The FT published a piece this week suggesting that it’s actually perfectly legal for the Puerto Rican government–which is on the brink of insolvency–to change its constitution and repudiate its guarantee to general obligation bondholders, in a rhetorical sleight-of-hand that makes me convinced that Jacques Derrida has won the war for the hearts and minds of America’s youth.
The article’s proposal is at once banal and unserious, and much of it they credit to their students, presumably because they recognize this: the first is that while the Puerto Rican constitution may guarantee the payment to the general obligation bondholders with the full faith and credit of the government, that doesn’t mean that the commonwealth’s government couldn’t just change the constitution and eliminate this pesky promise. Legality achieved! Laws change all the time–even constitutions–they aver, and debtors shouldn’t be surprised if that happens in a way that just happens to hurt them financially.

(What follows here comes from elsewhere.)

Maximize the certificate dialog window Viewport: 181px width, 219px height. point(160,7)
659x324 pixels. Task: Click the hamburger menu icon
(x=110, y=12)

Another way for the commonwealth to get around the constitutional promises, they suggest, is to make use of provision 3105 of Puerto Rico’s civil code, which “recognises that creditors sometimes have a duty not to enforce debt in ways that prejudice other creditors.”
The other creditors in this instance are the retirees and state employees of Puerto Rico, who may see their wages or pension benefits frozen as a part of the island’s financial reforms. Doing such a thing is, in their perspective, always and everywhere a disaster, and setting aside the law is justifiable because of the harm that would be done if other government spending were ever forced to be cut in order to pay the island’s debt.
But every budget requires a government to decide how to split its revenue between debtors, capital projects, workers, and pensioners, and that inevitably means that the government must spend less in the short run than it would presumably like on police and teachers in order to satisfy its lenders. By this interpretation of provision 3105 Puerto Rico has the right to void its contract with its debtors at any time, even if it’s solvent. It would also mean that no one would have lent to them had they known it would be interpreted this way.
It is a fundamentally unserious idea.
The problem facing Puerto Rico is an age-old one that many governments throughout the world have faced: Puerto Rico can’t pay its debt and it has few options, but it doesn’t want its debtors or the federal government to constrain it in any way while it tries to negotiate a fresh start. Despite the fact that the U.S. Treasury wants to help them in their insouciance, this isn’t the way these negotiations work, and if they ever want to return to capital markets the commonwealth will have to either make some politically difficult decisions to reduce the size and scope of the government or else let someone do it for them.